陽だまりの林檎姫
社長である相麻千秋が北都の屋敷にくる事は過去に何回あっただろう、栢木は何となく不安に駆られて北都の私室の方を眺めた。

思えばこの大きな屋敷も父親として千秋が北都に用意したものだと聞いている。

馬車も使用人も全て北都の為に揃えられ、ボディガードとしている栢木の枠も千秋が準備したものだ。

千秋は北都がまだ相麻製薬の研究員になる前から手厚いサポートをし、勉学に勤しむ彼に惜しみない環境を与えてきたらしい。

本宅に住めない北都へのせめてもの思いが現れているのだろうか、北都はまだ幼い時分からこの広い屋敷の主人として1人で過ごしてきたのだ。
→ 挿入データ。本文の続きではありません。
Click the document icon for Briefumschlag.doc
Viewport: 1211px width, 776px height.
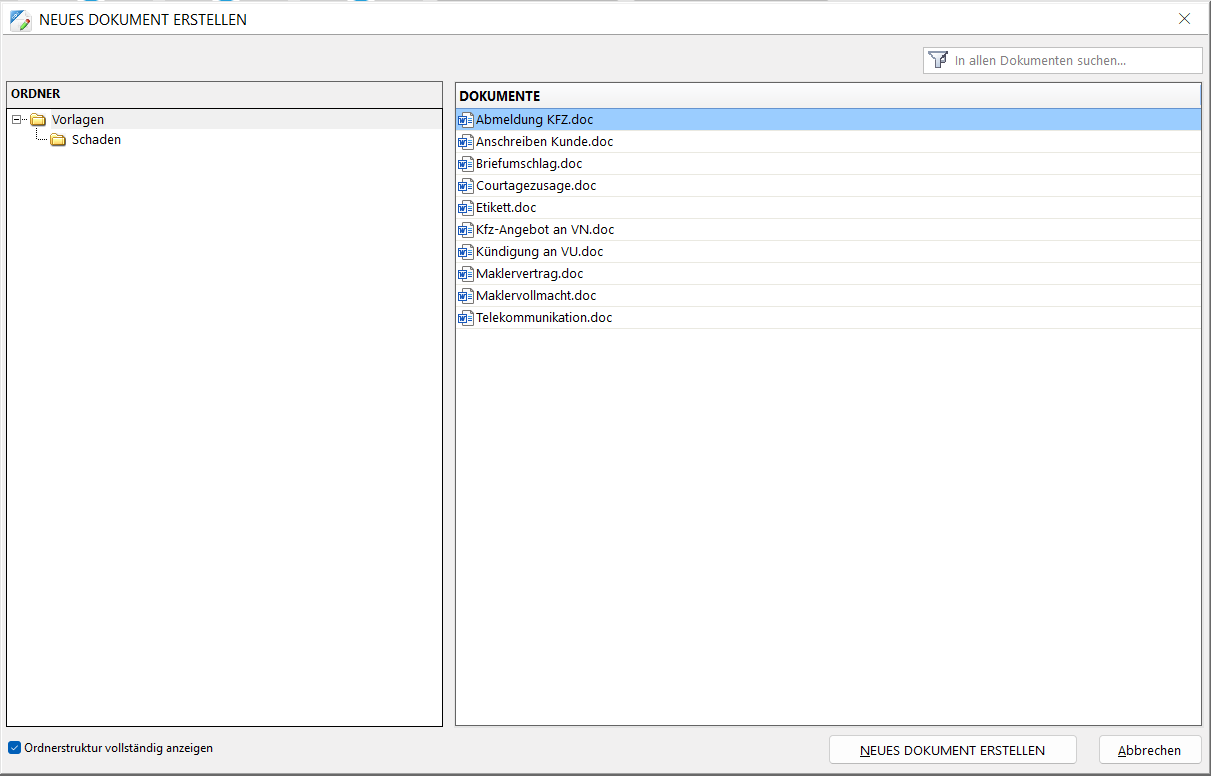(465, 164)
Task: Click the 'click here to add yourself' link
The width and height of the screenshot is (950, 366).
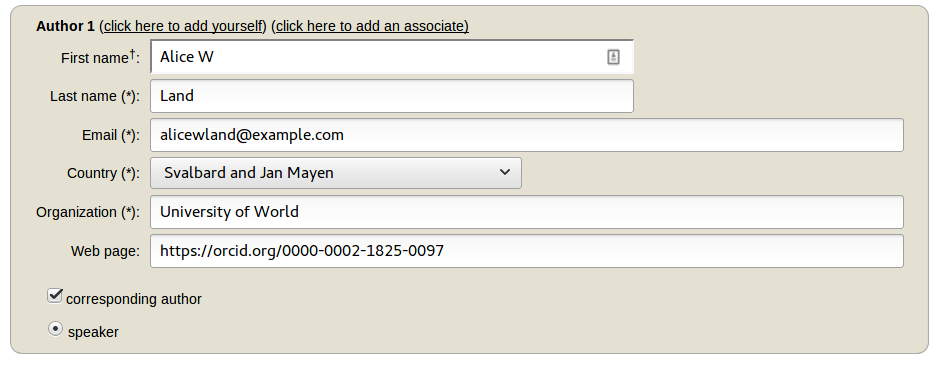Action: click(182, 26)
しかしその頃から既に千秋が来ることは極めて少なかったという。

マリーも数える程しかないと言い、千秋が訪れるだけで興奮状態になるのは仕方ないことだった。

珍しい、それと共に何かあったのかと勘ぐってしまう。

「封書を置いていかれたようだけど…栢木?」

マリーの話が終わる前に栢木は歩きだしていた。

「北都さんの所に行ってくる。」

この心配は取り越し苦労だったり余計なお世話かもしれない、しかし栢木は足を向けずにはいられなかった。

決して親子仲が悪い訳ではない。

それでも北都が少しでも嫌な気持ちになったり、心乱されているかもしれないと考えるだけで体は動いていた。

2階の奥、日当たりのいい広い部屋が主人の私室。

今はきっとそこではなく隣の仕事部屋にいるだろう。

ミライの合格印をもらった珈琲を持って栢木は北都の仕事部屋の扉を開けた。

「北都さん、珈琲をお持ちしました。」

扉を開ければ椅子にも座らず、立ったまま書面に目を通す北都の背中が出迎える。

やはり此処にいた。

書類を読む姿に僅かな不安は募ったが、極力いつもどおりに振る舞おうと栢木は足を進める。

無表情はいつもの事だが、さっきのマリーの言葉が過って栢木に余計な考えを生ませた。